Visualizing Classifier Adjacency Relations: A Case Study in Speaker Verification and Voice Anti-Spoofing

Authors: Tomi Kinnunen, Andreas Nautsch, Md Sahidullah, Nicholas Evans, Xin Wang, Massimiliano Todisco, Héctor Delgado, Junichi Yamagishi, Kong Aik Lee

Published: 2021-06-11 13:03:33+00:00

AI Summary

The paper proposes a novel method for visualizing the relationships between different binary classifiers using a 2D representation derived from rank correlations of their detection scores. This visualization aids in understanding classifier behavior, similarity, and complementarity, particularly useful in scenarios with limited classifier metadata, such as public machine learning challenges.

§ **SUPPLIED MATERIAL**:
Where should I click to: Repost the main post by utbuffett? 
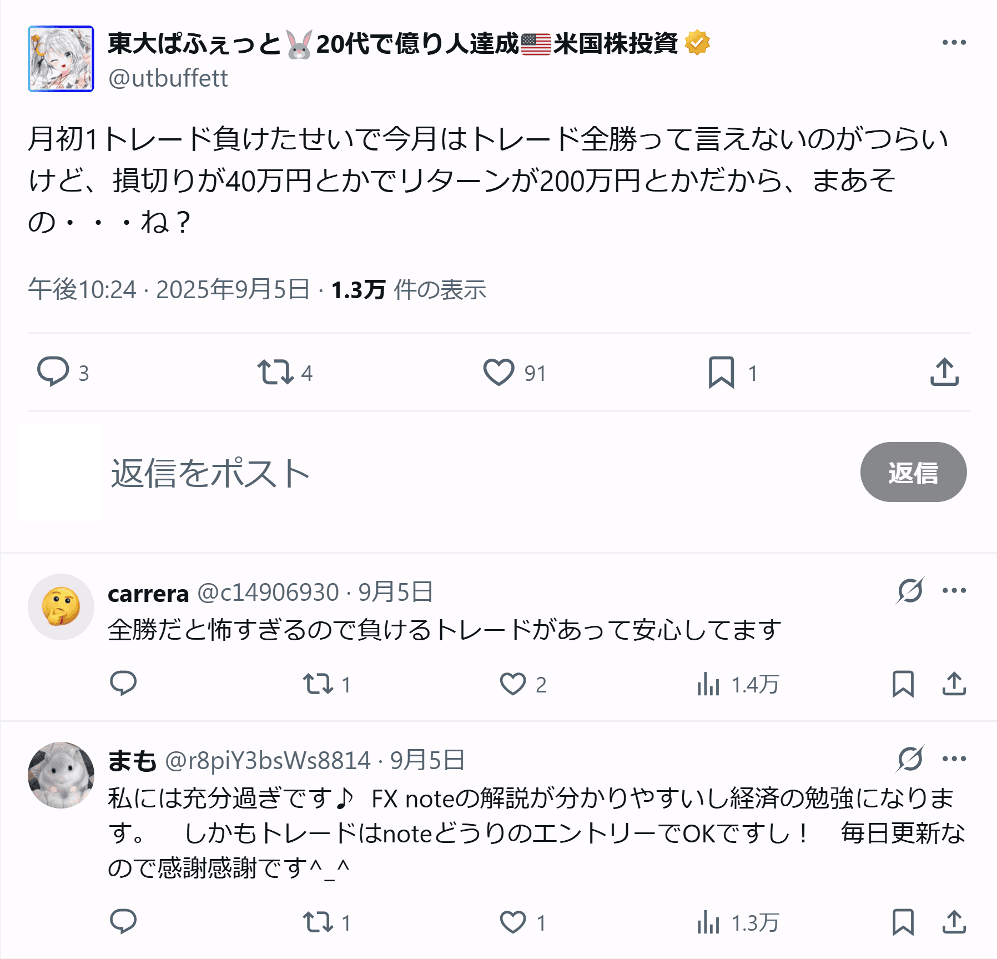(x=275, y=372)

§ **OBJECTIVE 1**: List the things the summary on visualizing classifier relations says the proposed visualization helps people understand.
§ **OBJECTIVE 2**: Pick up the summary on visualizing classifier relations after its last sentence and continue it.

§ **TASK OUTPUT 1**:
Classifier behavior
Similarity
Complementarity

§ **TASK OUTPUT 2**:
Abstract

Whether it be for results summarization, or the analysis of classifier fusion, some means to compare different classifiers can often provide illuminating insight into their behaviour, (dis)similarity or complementarity. We propose a simple method to derive 2D representation from detection scores produced by an arbitrary set of binary classifiers in response to a common dataset. Based upon rank correlations, our method facilitates a visual comparison of classifiers with arbitrary scores and with close relation to receiver operating characteristic (ROC) and detection error trade-off (DET) analyses. While the approach is fully versatile and can be applied to any detection task, we demonstrate the method using scores produced by automatic speaker verification and voice anti-spoofing systems. The former are produced by a Gaussian mixture model system trained with VoxCeleb data whereas the latter stem from submissions to the ASVspoof 2019 challenge.


Key findings
Visualizations reveal trends in classifier similarity based on known metadata (ASV) and provide insights into the diversity of systems in an uncontrolled setting (anti-spoofing). The approach offers a new perspective on classifier relationships, complementing traditional DET and ROC analyses.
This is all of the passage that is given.